Scientific classification
- Kingdom: Animalia
- Phylum: Chordata
- Class: Chondrichthyes
- Subclass: Elasmobranchii
- Order: Rhinopristiformes
- Family: Rhinobatidae
- Genus: Acroteriobatus
- Species: A. annulatus
- Binomial name: Acroteriobatus annulatus (J. P. Müller & Henle, 1841)
- Synonyms: Rhinobatos annulatus

= Lesser guitarfish =

- Genus: Acroteriobatus
- Species: annulatus
- Authority: (J. P. Müller & Henle, 1841)
- Conservation status: VU
- Synonyms: Rhinobatos annulatus

Species of cartilaginous fish

The lesser guitarfish or lesser sandshark (Acroteriobatus annulatus) is a species of fish in the Rhinobatidae family.

== Description ==
This sand shark grows up to 141 cm long.
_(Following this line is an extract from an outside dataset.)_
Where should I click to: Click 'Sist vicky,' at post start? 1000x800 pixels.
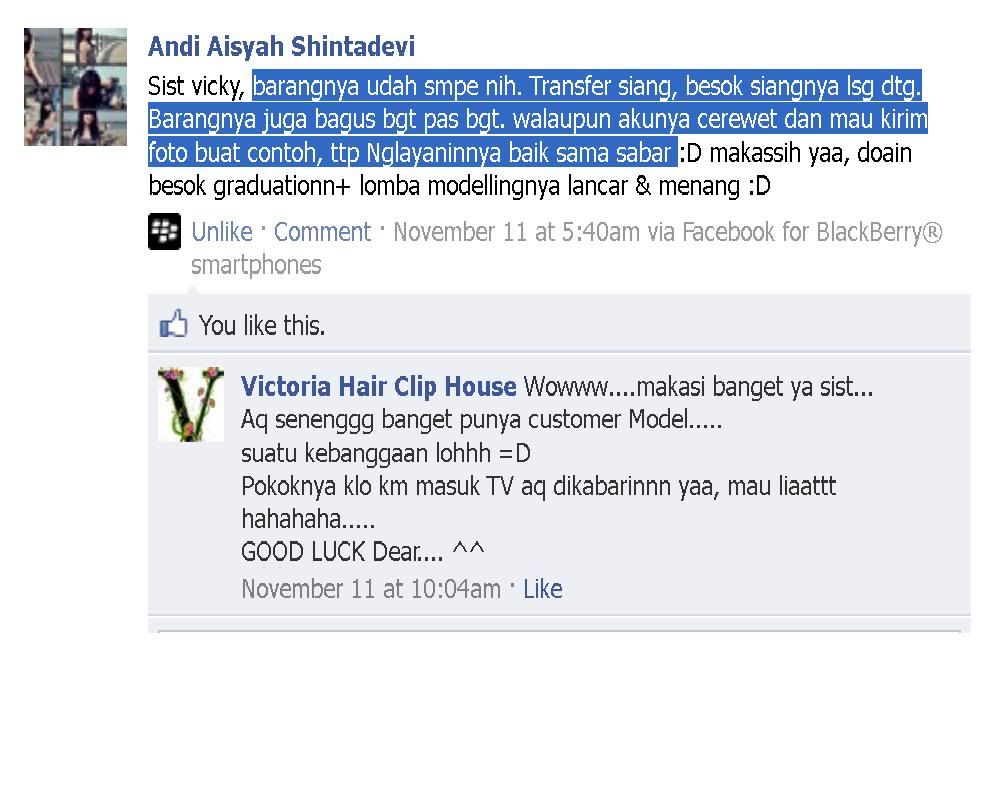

It has a flat, triangular snout with nearly translucent areas on either side. The upper part of the body is pale cream with dark rings surrounding dark spots. The underside is white. The dorsal fins are set well back on the tail.

== Distribution and habitat ==
This shark lives on sandy plains. It is found in Angola, Namibia, South Africa, and possibly Mozambique. Its natural habitats are shallow seas and estuarine waters.

== Conservation ==
This species is classified as vulnerable by the IUCN. It is threatened by habitat loss.